Records supplied -

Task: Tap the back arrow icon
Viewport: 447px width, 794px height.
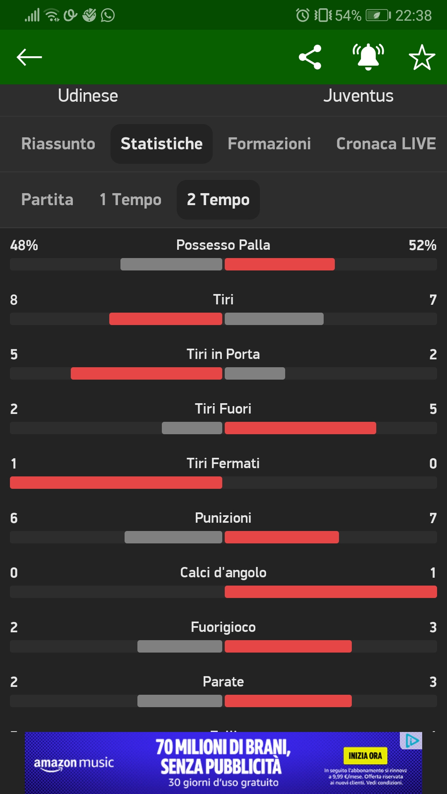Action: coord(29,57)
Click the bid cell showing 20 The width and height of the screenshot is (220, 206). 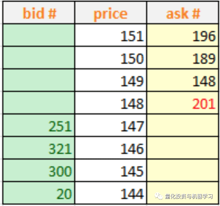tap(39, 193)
...
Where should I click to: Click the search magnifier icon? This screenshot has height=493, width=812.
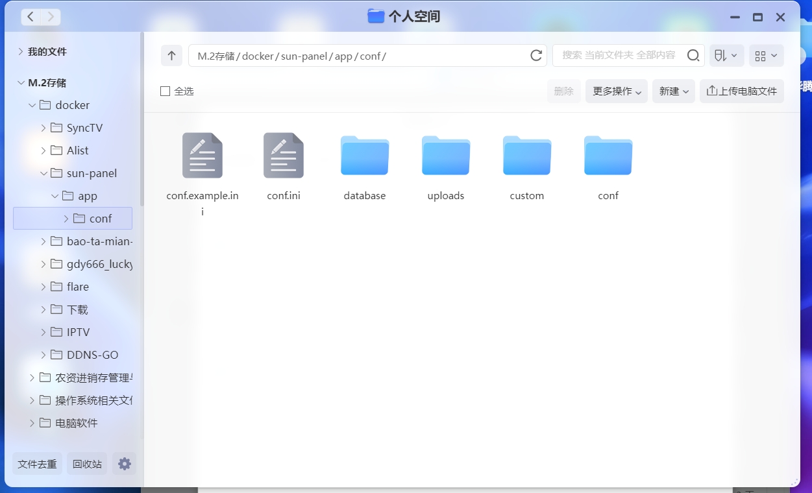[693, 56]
* * *
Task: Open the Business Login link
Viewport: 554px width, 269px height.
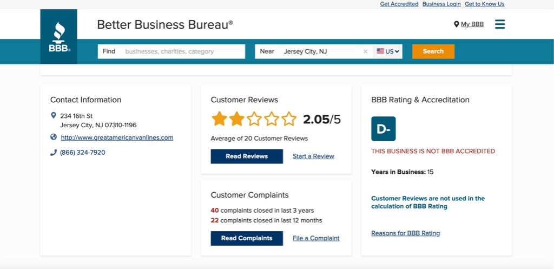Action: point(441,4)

Work instruction -
Search the preceding listing for "Task", then copy every line that holds it.

Reply -
Task: Tap the back arrow icon
Task: Open the Business Login link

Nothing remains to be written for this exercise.